> _TEXT PROVIDED_:
==================================================

If The Magic School Bus was a German progressive death metal band, it would be The Ocean (or The Ocean Collective). Of all the ways one might be exposed to the geological periods of the Earth, the music of The Ocean is by far the most brutal, dramatic, beautiful, and entertaining. Phanerozoic I: Palaeozoic picks up where 2007’s Precambrian left off, continuing the epic chronological accord of the Earth’s geologic past in stunning fashion. Where Precambrian succeeds, Phanerozoic exceeds, surpassing all greatness already established by these titans of the genre, with this, the first of a two album package. We are treated to flawless and enthralling narrative structures, ever dynamic and dramatic passages that constantly excite and carry the listener along, aided by a diverse range of vocals and instrumentation that evolve yet remain rooted to the concept.

Do yourself a favor. Go back and spin The Ocean’s Precambrian, and then immediately throw down Phanerozoic. I recently wrote a piece on my favorite call-back moments in prog metal, and I think track one of Phanerozoic, “The Cambrian Explosion” might be the new reigning champ. Disc two of Precambrian opens with a simple, repeating, four descending note melody. The rhythm pops up again in the album’s concluding track,Cryogenian.” So of course, track one of Phanerozoic, appropriately entitled “The Cambrian Explosion,” opens with this familiar theme. Not only is this a delightful wink and nod to established fans, it’s a damn fine opening to the album.

In true prog fashion, “The Cambrian Explosion” is a two minute, slow-building introduction that hits it’s climax as the track transitions into “Cambrian II: Eternal Recurrence.” The two tracks combined succeed in setting the stage for the album. They are heavy, lumbering, with trading off clean and harsh vocals, and dense, layered guitar chords. The lyrics seek to highlight the insignificance of your life amidst the vastness of the Earth’s evolution, successfully keeping your arrogant ass in check. After a quiet interlude, the theme is reestablished in a chilling transition at 6:30, beautifully book-ending an excellent start to the album.

==================================================

> _RECORDS SHOWN_:
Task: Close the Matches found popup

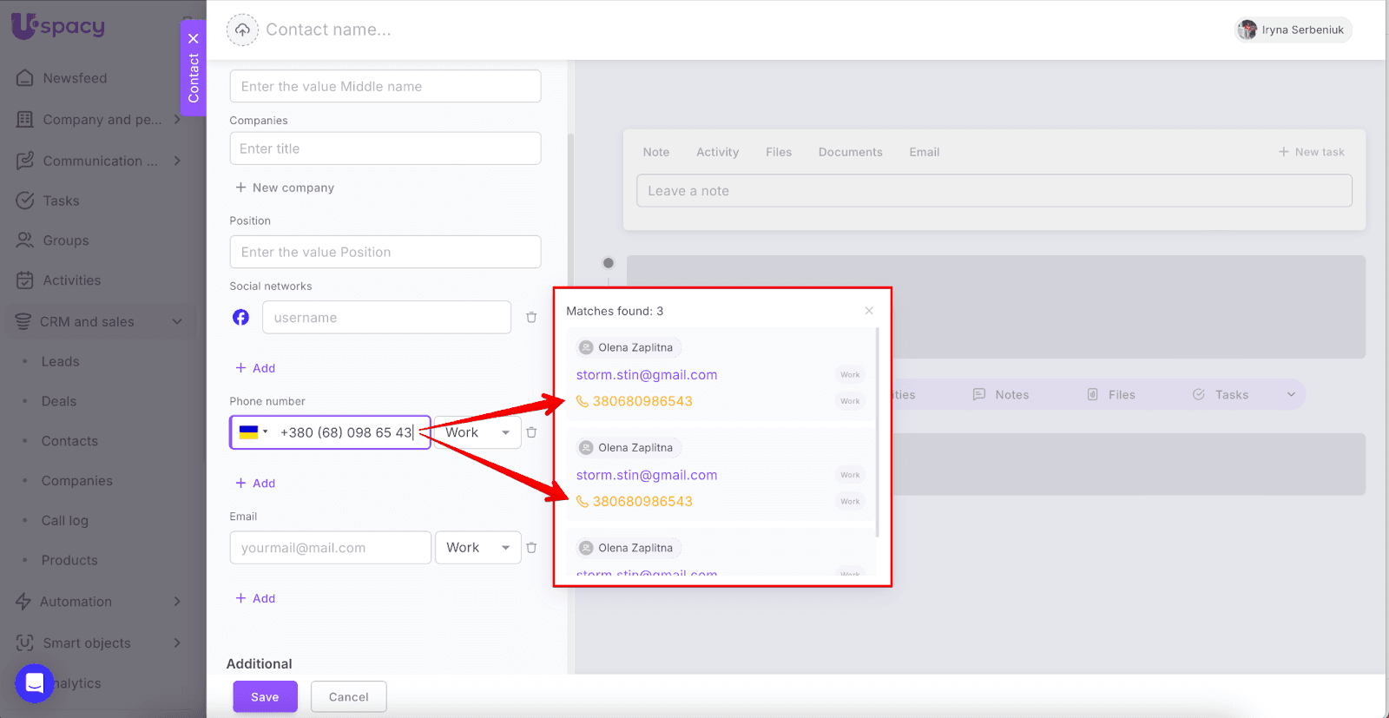Action: pyautogui.click(x=869, y=311)
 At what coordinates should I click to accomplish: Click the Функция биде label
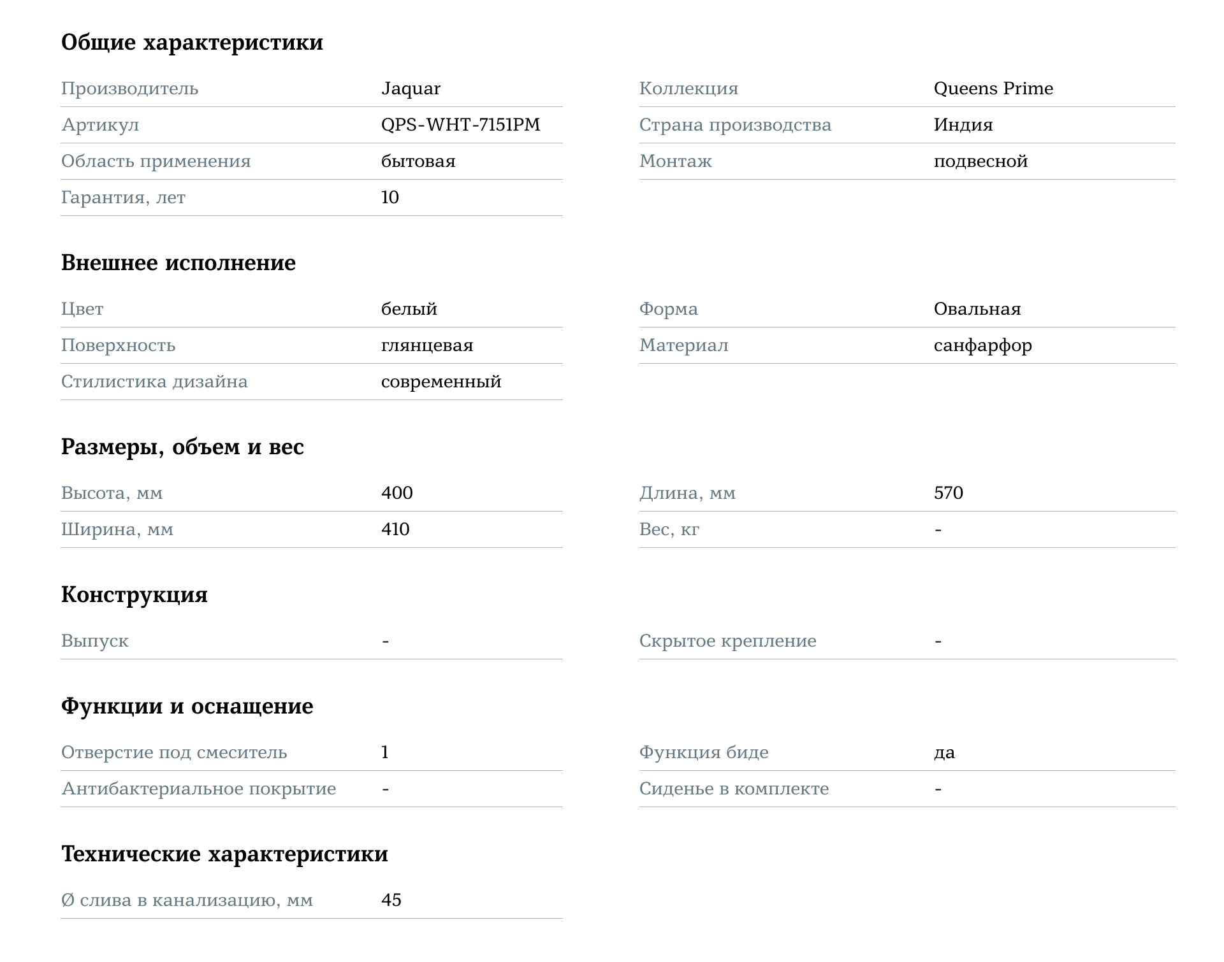pos(704,752)
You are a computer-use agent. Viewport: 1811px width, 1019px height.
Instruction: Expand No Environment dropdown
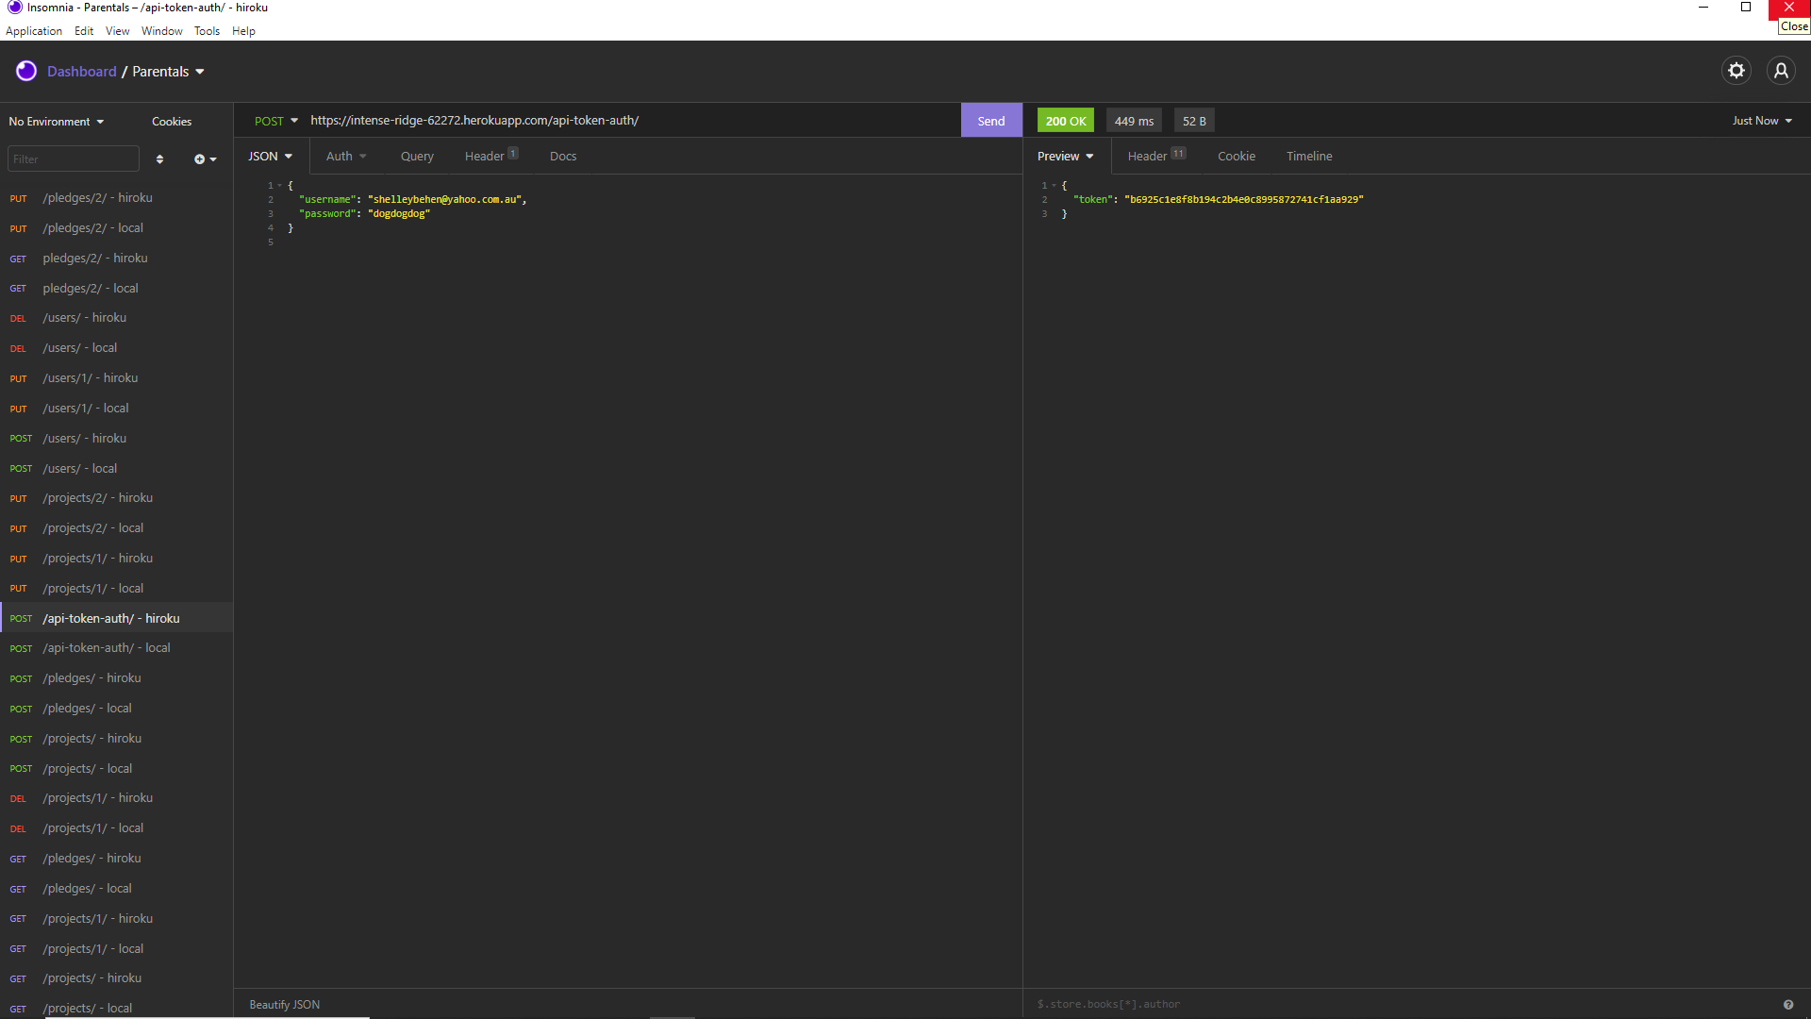(x=57, y=122)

==================================================

> _THE TASKS_:
1. In the review of Phanerozoic I: Palaeozoic, why does the opening of "The Cambrian Explosion" count as a call-back? Answer in one to three sentences.
2. According to the review of Phanerozoic I: Palaeozoic, which earlier album does this one pick up from, and in what year was it released?
3. Continue the review of Phanerozoic I: Palaeozoic from the point where it stops.

> _EXPECTED RESPONSES_:
1. It opens with the same simple, repeating, four descending note melody that begins disc two of Precambrian and returns in that album's concluding track, "Cryogenian." Reusing this familiar theme works as a wink and nod to established fans.

2. It picks up where Precambrian, released in 2007, left off.

3.
Thanks to the next track, “Ordovicium: The Glaciation of Gondwana,” I now know what the glaciation of Gondwana was. See, learning already. This track displays Loïc Rossetti’s most tortured harsh vocals, from the perspective of a person living through the breaking up of the super-continent Gondwana and the cryptic, desperate personal conflict that arises. It’s a fine track, but the least memorable of the album.

With perhaps the most metal title ever, “Silurian: Age of Sea Scorpions” is an emotional whiplash. This song carries some of the most poignant and devastating moments of the album, often transitioning in unexpected ways. The use of violin and piano are especially effective. The transition at 5:10 is a brilliant touch, and the melodic interlude that follows is the prettiest passage of the album. The airy, harmonized vocals floating atop cascading piano notes evokes visions of long-extinct exotic sea creatures, settling into eternity on the ocean floor, trapped beneath endless ice.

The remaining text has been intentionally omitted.